= Task brief =
An exact copy, beginning at the line containing "Given: Collapse sidebar" and ending at the final line of the records that follow, is the answer; it has no pictures and no other text.

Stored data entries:
::::::::

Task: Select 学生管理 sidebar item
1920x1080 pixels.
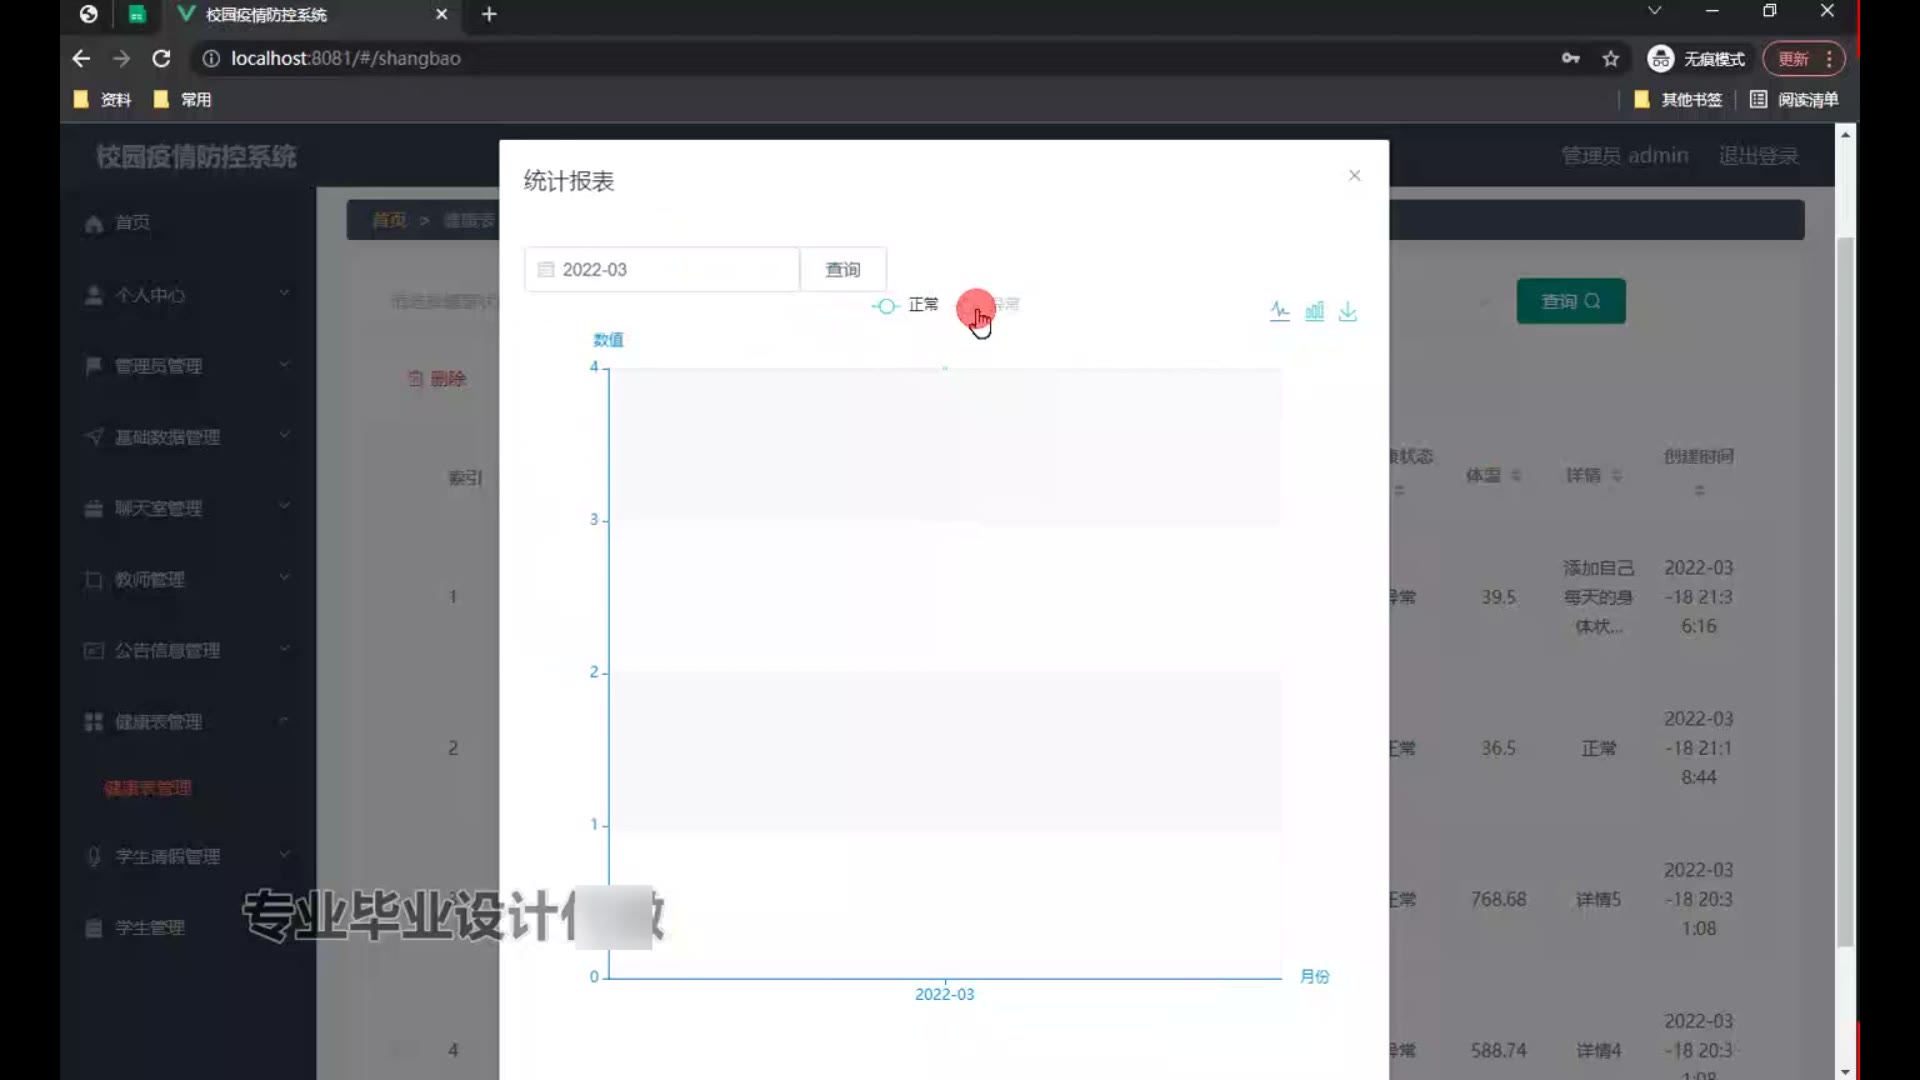Action: point(149,928)
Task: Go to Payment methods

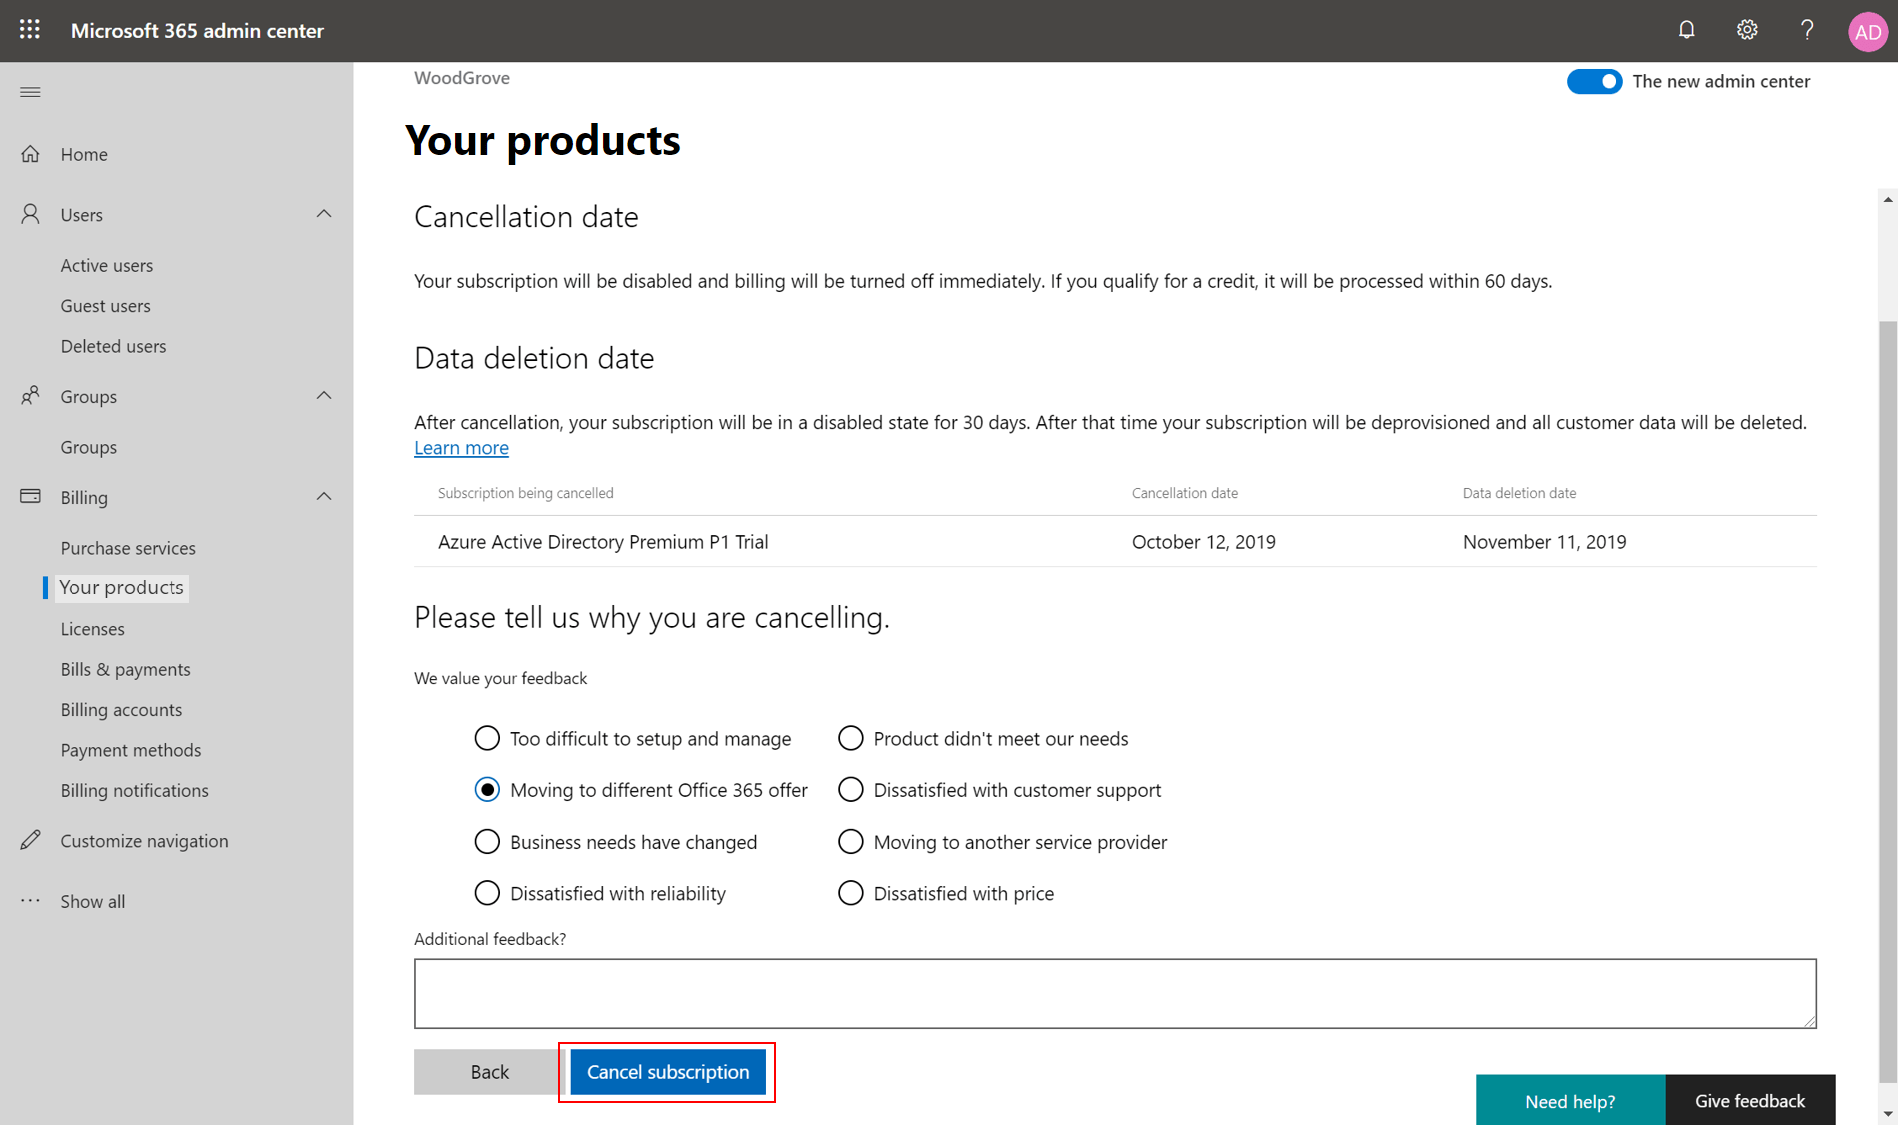Action: pyautogui.click(x=130, y=749)
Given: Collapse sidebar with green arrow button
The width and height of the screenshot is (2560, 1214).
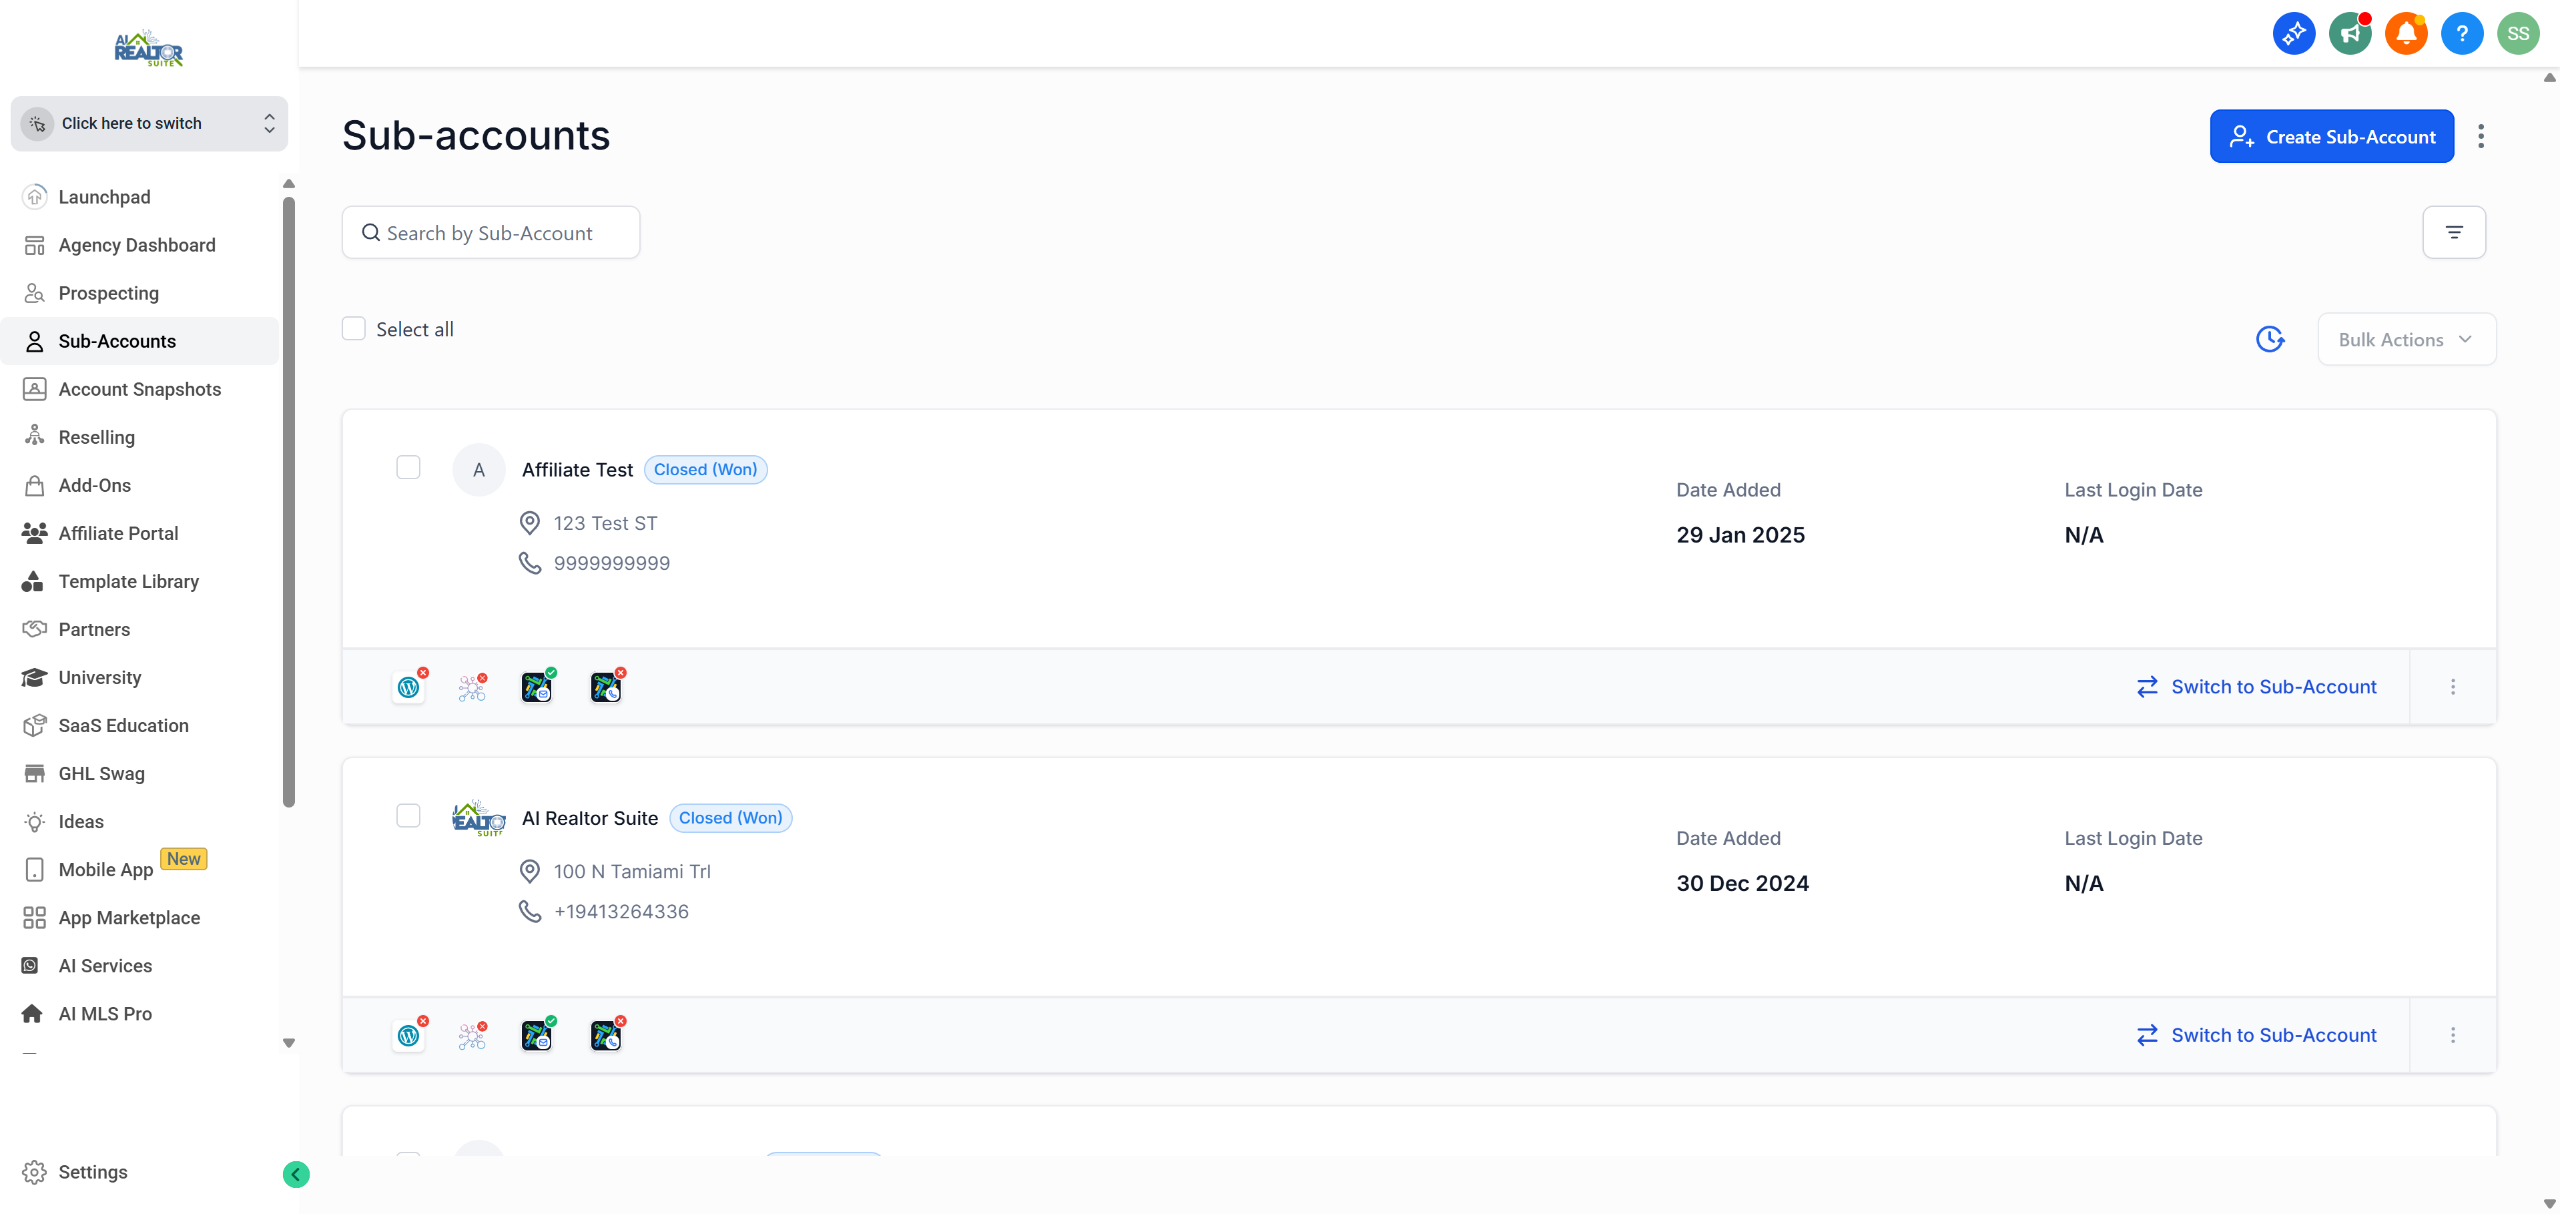Looking at the screenshot, I should point(296,1174).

::::::::

= Result of the exercise =
Given: Collapse sidebar with green arrow button
The width and height of the screenshot is (2560, 1214).
Looking at the screenshot, I should point(296,1174).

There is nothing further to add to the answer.